> **PROBLEM DESCRIPTION**
Copy out all the records below, substituting "desktop assistant" for each occurrence of "GUI agent" and leaving everything else unchanged.

> **RECORDS SHOWN**

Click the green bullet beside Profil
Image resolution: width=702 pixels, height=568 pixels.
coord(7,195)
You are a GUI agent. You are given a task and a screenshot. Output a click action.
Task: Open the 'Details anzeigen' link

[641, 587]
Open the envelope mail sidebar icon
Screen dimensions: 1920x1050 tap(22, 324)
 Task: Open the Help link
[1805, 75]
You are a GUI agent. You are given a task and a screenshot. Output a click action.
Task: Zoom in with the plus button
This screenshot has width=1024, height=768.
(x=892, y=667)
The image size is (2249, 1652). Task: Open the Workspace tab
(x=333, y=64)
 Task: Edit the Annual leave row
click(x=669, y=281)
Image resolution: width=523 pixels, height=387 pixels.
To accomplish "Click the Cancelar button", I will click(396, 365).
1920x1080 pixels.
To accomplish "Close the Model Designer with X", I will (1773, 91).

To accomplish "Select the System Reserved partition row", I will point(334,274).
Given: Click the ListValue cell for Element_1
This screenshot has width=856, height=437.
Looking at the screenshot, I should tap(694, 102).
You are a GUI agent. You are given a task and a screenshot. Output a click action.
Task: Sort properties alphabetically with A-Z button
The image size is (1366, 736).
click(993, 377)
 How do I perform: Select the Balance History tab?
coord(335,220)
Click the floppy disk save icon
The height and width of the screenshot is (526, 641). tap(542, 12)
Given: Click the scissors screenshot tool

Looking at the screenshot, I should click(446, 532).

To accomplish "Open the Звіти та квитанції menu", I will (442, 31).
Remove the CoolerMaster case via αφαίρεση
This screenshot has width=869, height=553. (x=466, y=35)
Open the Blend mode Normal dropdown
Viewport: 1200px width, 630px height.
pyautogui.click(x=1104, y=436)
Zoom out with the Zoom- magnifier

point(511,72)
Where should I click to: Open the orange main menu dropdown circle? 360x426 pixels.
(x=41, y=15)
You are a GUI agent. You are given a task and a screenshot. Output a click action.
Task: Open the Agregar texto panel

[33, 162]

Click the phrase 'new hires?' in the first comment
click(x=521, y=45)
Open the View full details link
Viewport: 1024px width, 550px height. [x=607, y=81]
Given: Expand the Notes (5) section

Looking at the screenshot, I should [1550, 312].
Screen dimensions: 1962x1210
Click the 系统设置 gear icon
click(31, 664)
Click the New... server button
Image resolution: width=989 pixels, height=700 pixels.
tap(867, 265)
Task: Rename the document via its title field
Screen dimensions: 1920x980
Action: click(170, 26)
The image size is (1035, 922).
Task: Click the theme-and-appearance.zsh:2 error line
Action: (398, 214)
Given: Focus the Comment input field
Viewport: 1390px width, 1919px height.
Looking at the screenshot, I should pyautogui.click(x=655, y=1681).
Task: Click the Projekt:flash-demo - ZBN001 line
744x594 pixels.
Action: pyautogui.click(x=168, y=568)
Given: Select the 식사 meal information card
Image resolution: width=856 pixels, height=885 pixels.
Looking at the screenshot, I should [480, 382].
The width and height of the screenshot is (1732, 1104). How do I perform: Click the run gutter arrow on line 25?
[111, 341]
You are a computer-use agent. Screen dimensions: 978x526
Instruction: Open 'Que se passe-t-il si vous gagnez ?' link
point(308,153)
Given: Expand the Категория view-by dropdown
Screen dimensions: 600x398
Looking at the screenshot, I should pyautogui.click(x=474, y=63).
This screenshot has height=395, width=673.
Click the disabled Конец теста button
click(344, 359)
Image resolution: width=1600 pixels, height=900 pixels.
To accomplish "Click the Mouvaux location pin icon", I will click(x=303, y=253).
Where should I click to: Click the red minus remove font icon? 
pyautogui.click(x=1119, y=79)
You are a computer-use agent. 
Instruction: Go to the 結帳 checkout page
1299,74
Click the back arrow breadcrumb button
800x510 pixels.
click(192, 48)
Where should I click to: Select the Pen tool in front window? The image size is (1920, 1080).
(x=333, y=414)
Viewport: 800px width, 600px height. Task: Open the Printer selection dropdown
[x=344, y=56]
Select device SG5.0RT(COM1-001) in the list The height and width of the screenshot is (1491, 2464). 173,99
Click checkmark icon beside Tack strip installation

> **THE ANSWER**
Click the green bullet beside Profil
Image resolution: width=702 pixels, height=568 pixels.
coord(7,195)
You are a desktop assistant. You are given a task and a screenshot. Output a click action.
Task: Open the 'Details anzeigen' link

[641, 587]
Open the envelope mail sidebar icon
Screen dimensions: 1920x1050 tap(22, 324)
 Task: Open the Help link
[1805, 75]
You are a desktop assistant. You are given a task and a screenshot. Output a click action.
Task: Zoom in with the plus button
This screenshot has width=1024, height=768.
(x=892, y=667)
The image size is (2249, 1652). Task: Open the Workspace tab
(x=333, y=64)
 Task: Edit the Annual leave row
click(x=669, y=281)
Image resolution: width=523 pixels, height=387 pixels.
To accomplish "Click the Cancelar button", I will click(396, 365).
1920x1080 pixels.
To accomplish "Close the Model Designer with X", I will (1773, 91).

To accomplish "Select the System Reserved partition row", I will point(334,274).
Given: Click the ListValue cell for Element_1
This screenshot has width=856, height=437.
Looking at the screenshot, I should tap(694, 102).
You are a desktop assistant. You are given a task and a screenshot. Output a click action.
Task: Sort properties alphabetically with A-Z button
The image size is (1366, 736).
click(993, 377)
 How do I perform: Select the Balance History tab?
coord(335,220)
Click the floppy disk save icon
The height and width of the screenshot is (526, 641). tap(542, 12)
Given: Click the scissors screenshot tool

Looking at the screenshot, I should click(446, 532).

To accomplish "Open the Звіти та квитанції menu", I will (442, 31).
Remove the CoolerMaster case via αφαίρεση
This screenshot has width=869, height=553. (x=466, y=35)
Open the Blend mode Normal dropdown
Viewport: 1200px width, 630px height.
pyautogui.click(x=1104, y=436)
Zoom out with the Zoom- magnifier

point(511,72)
Where should I click to: Open the orange main menu dropdown circle? 360x426 pixels.
(x=41, y=15)
You are a desktop assistant. You are given a task and a screenshot. Output a click action.
Task: Open the Agregar texto panel

[33, 162]

Click the phrase 'new hires?' in the first comment
click(x=521, y=45)
Open the View full details link
Viewport: 1024px width, 550px height. [x=607, y=81]
Given: Expand the Notes (5) section

Looking at the screenshot, I should [1550, 312].
Screen dimensions: 1962x1210
Click the 系统设置 gear icon
click(31, 664)
Click the New... server button
Image resolution: width=989 pixels, height=700 pixels.
tap(867, 265)
Task: Rename the document via its title field
Screen dimensions: 1920x980
Action: click(170, 26)
The image size is (1035, 922).
Task: Click the theme-and-appearance.zsh:2 error line
Action: (398, 214)
Given: Focus the Comment input field
Viewport: 1390px width, 1919px height.
Looking at the screenshot, I should pyautogui.click(x=655, y=1681).
Task: Click the Projekt:flash-demo - ZBN001 line
744x594 pixels.
Action: pyautogui.click(x=168, y=568)
Given: Select the 식사 meal information card
Image resolution: width=856 pixels, height=885 pixels.
Looking at the screenshot, I should [480, 382].
The width and height of the screenshot is (1732, 1104). How do I perform: Click the run gutter arrow on line 25?
[111, 341]
You are a computer-use agent. Screen dimensions: 978x526
Instruction: Open 'Que se passe-t-il si vous gagnez ?' link
point(308,153)
Given: Expand the Категория view-by dropdown
Screen dimensions: 600x398
Looking at the screenshot, I should pyautogui.click(x=474, y=63).
This screenshot has height=395, width=673.
Click the disabled Конец теста button
click(344, 359)
Image resolution: width=1600 pixels, height=900 pixels.
To accomplish "Click the Mouvaux location pin icon", I will click(x=303, y=253).
Where should I click to: Click the red minus remove font icon? 
pyautogui.click(x=1119, y=79)
You are a computer-use agent. 
Instruction: Go to the 結帳 checkout page
1299,74
Click the back arrow breadcrumb button
800x510 pixels.
click(192, 48)
Where should I click to: Select the Pen tool in front window? The image size is (1920, 1080).
(x=333, y=414)
Viewport: 800px width, 600px height. Task: Open the Printer selection dropdown
[x=344, y=56]
Select device SG5.0RT(COM1-001) in the list The height and width of the screenshot is (1491, 2464). 173,99
Click checkmark icon beside Tack strip installation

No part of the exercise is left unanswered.